Prior to its Los Angeles release, Liberty Films mounted an extensive promotional campaign that included a daily advertisement highlighting one of the film's players, along with comments from reviewers. Jimmy Starr wrote, "If I were an Oscar, I'd elope with It's a Wonderful Life lock, stock and barrel on the night of the Academy Awards". The New York Daily Times published an editorial that declared the film and James Stewart's performance to be worthy of Academy Award consideration.[83]
It's a Wonderful Life received five Academy Award nominations:[84]
Year | Award | Result | Nominee / Winner |
---|---|---|---|
1946 | Best Picture | Nominated | Liberty Films Winner was Samuel Goldwyn Productions – The Best Years of Our Lives |
Best Director | Nominated | Frank Capra Winner was William Wyler – The Best Years of Our Lives | |
Best Actor | Nominated | James Stewart Winner was Fredric March – The Best Years of Our Lives | |
Best Film Editing | Nominated | William Hornbeck Winner was Daniel Mandell – The Best Years of Our Lives | |
Best Sound Recording | Nominated | John Aalberg Winner was John P. Livadary – The Jolson Story | |
Technical Achievement Award | Won | Russell Shearman and RKO Radio Studio Special Effects Dept. For the development of a new method of simulating falling snow on motion picture sets. |
The Best Years of Our Lives, a drama about servicemen attempting to return to their pre-World War II lives, won most of the awards that year, including four of the five for which It's a Wonderful Life was nominated. (The award for "Best Sound Recording" was won by The Jolson Story.) The Best Years of Our Lives, directed by William Wyler, Capra's business partner along with George Stevens in Liberty Films, was also an outstanding commercial success, ultimately becoming the highest-grossing film of the decade, in contrast to the more modest initial box-office returns of It's a Wonderful Life.[85]

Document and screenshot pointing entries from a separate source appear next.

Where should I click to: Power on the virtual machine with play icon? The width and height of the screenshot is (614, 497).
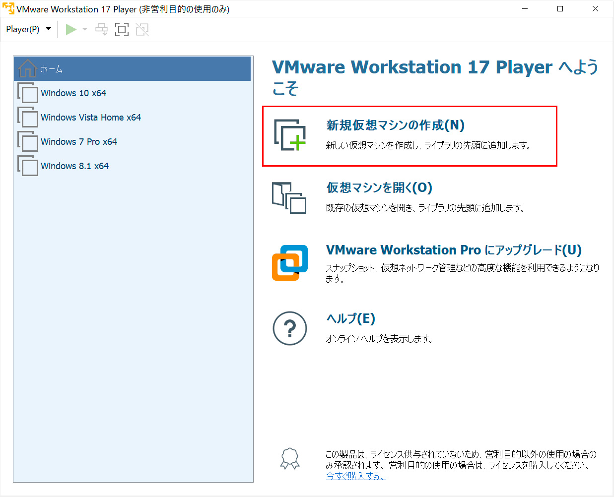point(71,29)
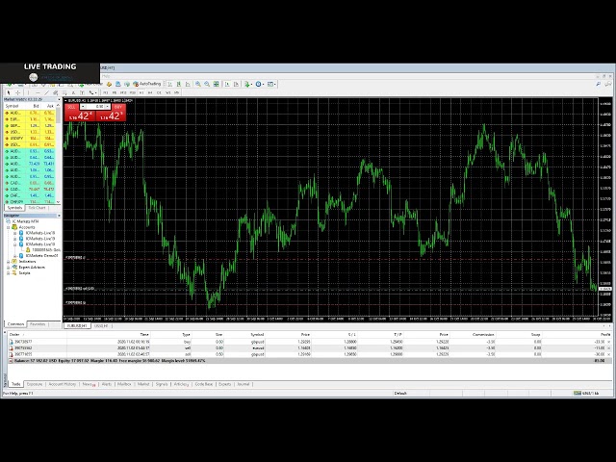Screen dimensions: 616x462
Task: Click the Accounts folder icon in Navigator
Action: tap(14, 226)
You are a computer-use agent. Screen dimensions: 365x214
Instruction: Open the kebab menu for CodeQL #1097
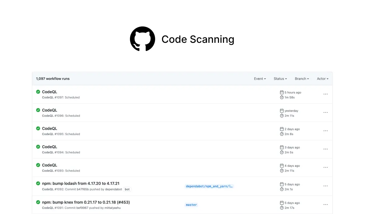[x=325, y=94]
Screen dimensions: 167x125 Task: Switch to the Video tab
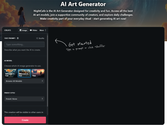[33, 30]
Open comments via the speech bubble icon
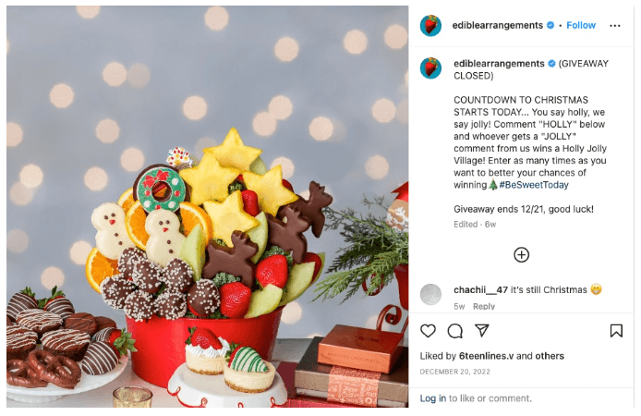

It's a Wonderful Life received a Golden Globe Award for Capra as Best Motion Picture Director. He also won a "CEC Award" from the Cinema Writers Circle in Spain, for Mejor Película Extranjera (Best Foreign Film). Jimmy Hawkins won a "Former Child Star Lifetime Achievement Award" from the Young Artist Awards in 1994; the award recognized his role as Tommy Bailey as igniting his career, which lasted until the mid-1960s.[86]